**Data extracted from a collection:**

= = = = =

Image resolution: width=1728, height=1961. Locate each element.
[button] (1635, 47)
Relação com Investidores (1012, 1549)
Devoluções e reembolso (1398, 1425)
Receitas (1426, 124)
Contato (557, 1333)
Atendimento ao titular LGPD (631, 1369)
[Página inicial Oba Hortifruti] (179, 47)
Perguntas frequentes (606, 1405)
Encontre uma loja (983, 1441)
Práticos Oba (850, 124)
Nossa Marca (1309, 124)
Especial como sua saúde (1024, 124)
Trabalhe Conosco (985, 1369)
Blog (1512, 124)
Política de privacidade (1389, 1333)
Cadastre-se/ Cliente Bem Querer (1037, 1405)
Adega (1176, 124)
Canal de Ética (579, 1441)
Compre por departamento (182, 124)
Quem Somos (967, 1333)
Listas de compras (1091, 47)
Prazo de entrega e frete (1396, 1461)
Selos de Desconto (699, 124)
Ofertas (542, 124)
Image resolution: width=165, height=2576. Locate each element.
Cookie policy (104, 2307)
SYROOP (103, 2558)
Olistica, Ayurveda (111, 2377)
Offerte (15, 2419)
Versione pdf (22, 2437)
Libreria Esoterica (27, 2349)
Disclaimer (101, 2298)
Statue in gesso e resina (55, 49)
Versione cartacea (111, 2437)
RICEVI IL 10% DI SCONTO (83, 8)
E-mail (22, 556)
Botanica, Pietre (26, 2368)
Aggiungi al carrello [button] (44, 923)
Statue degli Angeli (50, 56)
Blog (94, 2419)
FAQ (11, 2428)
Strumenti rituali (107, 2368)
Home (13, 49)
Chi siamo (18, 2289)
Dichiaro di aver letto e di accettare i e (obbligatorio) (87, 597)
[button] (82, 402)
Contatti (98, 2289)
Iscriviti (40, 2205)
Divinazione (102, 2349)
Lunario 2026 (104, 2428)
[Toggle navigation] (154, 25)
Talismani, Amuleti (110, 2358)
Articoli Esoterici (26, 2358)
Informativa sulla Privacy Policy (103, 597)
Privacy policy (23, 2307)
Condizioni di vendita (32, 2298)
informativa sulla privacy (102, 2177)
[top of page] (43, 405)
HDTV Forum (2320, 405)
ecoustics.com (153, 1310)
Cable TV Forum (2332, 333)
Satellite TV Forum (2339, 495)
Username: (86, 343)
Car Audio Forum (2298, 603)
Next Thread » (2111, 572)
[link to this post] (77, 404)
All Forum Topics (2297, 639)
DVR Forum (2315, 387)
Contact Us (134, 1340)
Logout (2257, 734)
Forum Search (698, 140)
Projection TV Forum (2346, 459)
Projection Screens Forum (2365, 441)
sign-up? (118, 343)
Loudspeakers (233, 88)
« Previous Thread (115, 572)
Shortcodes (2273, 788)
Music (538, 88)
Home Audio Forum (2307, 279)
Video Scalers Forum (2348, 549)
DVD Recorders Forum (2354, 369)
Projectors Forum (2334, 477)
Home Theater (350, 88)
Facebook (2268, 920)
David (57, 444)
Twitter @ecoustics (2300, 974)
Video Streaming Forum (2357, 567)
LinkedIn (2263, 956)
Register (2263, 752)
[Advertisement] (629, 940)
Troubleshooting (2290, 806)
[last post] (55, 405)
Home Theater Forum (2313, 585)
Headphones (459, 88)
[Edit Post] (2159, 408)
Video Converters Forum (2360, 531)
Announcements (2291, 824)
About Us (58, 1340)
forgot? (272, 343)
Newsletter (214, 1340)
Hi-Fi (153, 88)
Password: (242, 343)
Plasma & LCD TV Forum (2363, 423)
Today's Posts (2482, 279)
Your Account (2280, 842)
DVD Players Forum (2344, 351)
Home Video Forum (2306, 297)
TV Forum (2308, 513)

= = = = =

The entries above must be retyped exactly, down to the last character.

Image resolution: width=1728, height=1961. Locate each element.
[button] (1635, 47)
Relação com Investidores (1012, 1549)
Devoluções e reembolso (1398, 1425)
Receitas (1426, 124)
Contato (557, 1333)
Atendimento ao titular LGPD (631, 1369)
[Página inicial Oba Hortifruti] (179, 47)
Perguntas frequentes (606, 1405)
Encontre uma loja (983, 1441)
Práticos Oba (850, 124)
Nossa Marca (1309, 124)
Especial como sua saúde (1024, 124)
Trabalhe Conosco (985, 1369)
Blog (1512, 124)
Política de privacidade (1389, 1333)
Cadastre-se/ Cliente Bem Querer (1037, 1405)
Adega (1176, 124)
Canal de Ética (579, 1441)
Compre por departamento (182, 124)
Quem Somos (967, 1333)
Listas de compras (1091, 47)
Prazo de entrega e frete (1396, 1461)
Selos de Desconto (699, 124)
Ofertas (542, 124)
Image resolution: width=165, height=2576. Locate each element.
Cookie policy (104, 2307)
SYROOP (103, 2558)
Olistica, Ayurveda (111, 2377)
Offerte (15, 2419)
Versione pdf (22, 2437)
Libreria Esoterica (27, 2349)
Disclaimer (101, 2298)
Statue in gesso e resina (55, 49)
Versione cartacea (111, 2437)
RICEVI IL 10% DI SCONTO (83, 8)
E-mail (22, 556)
Botanica, Pietre (26, 2368)
Aggiungi al carrello [button] (44, 923)
Statue degli Angeli (50, 56)
Blog (94, 2419)
FAQ (11, 2428)
Strumenti rituali (107, 2368)
Home (13, 49)
Chi siamo (18, 2289)
Dichiaro di aver letto e di accettare i e (obbligatorio) (87, 597)
[button] (82, 402)
Contatti (98, 2289)
Iscriviti (40, 2205)
Divinazione (102, 2349)
Lunario 2026 (104, 2428)
[Toggle navigation] (154, 25)
Talismani, Amuleti (110, 2358)
Articoli Esoterici (26, 2358)
Informativa sulla Privacy Policy (103, 597)
Privacy policy (23, 2307)
Condizioni di vendita (32, 2298)
informativa sulla privacy (102, 2177)
[top of page] (43, 405)
HDTV Forum (2320, 405)
ecoustics.com (153, 1310)
Cable TV Forum (2332, 333)
Satellite TV Forum (2339, 495)
Username: (86, 343)
Car Audio Forum (2298, 603)
Next Thread » (2111, 572)
[link to this post] (77, 404)
All Forum Topics (2297, 639)
DVR Forum (2315, 387)
Contact Us (134, 1340)
Logout (2257, 734)
Forum Search (698, 140)
Projection TV Forum (2346, 459)
Projection Screens Forum (2365, 441)
sign-up? (118, 343)
Loudspeakers (233, 88)
« Previous Thread (115, 572)
Shortcodes (2273, 788)
Music (538, 88)
Home Audio Forum (2307, 279)
Video Scalers Forum (2348, 549)
DVD Recorders Forum (2354, 369)
Projectors Forum (2334, 477)
Home Theater (350, 88)
Facebook (2268, 920)
David (57, 444)
Twitter @ecoustics (2300, 974)
Video Streaming Forum (2357, 567)
LinkedIn (2263, 956)
Register (2263, 752)
[Advertisement] (629, 940)
Troubleshooting (2290, 806)
[last post] (55, 405)
Home Theater Forum (2313, 585)
Headphones (459, 88)
[Edit Post] (2159, 408)
Video Converters Forum (2360, 531)
Announcements (2291, 824)
About Us (58, 1340)
forgot? (272, 343)
Newsletter (214, 1340)
Hi-Fi (153, 88)
Password: (242, 343)
Plasma & LCD TV Forum (2363, 423)
Today's Posts (2482, 279)
Your Account (2280, 842)
DVD Players Forum (2344, 351)
Home Video Forum (2306, 297)
TV Forum (2308, 513)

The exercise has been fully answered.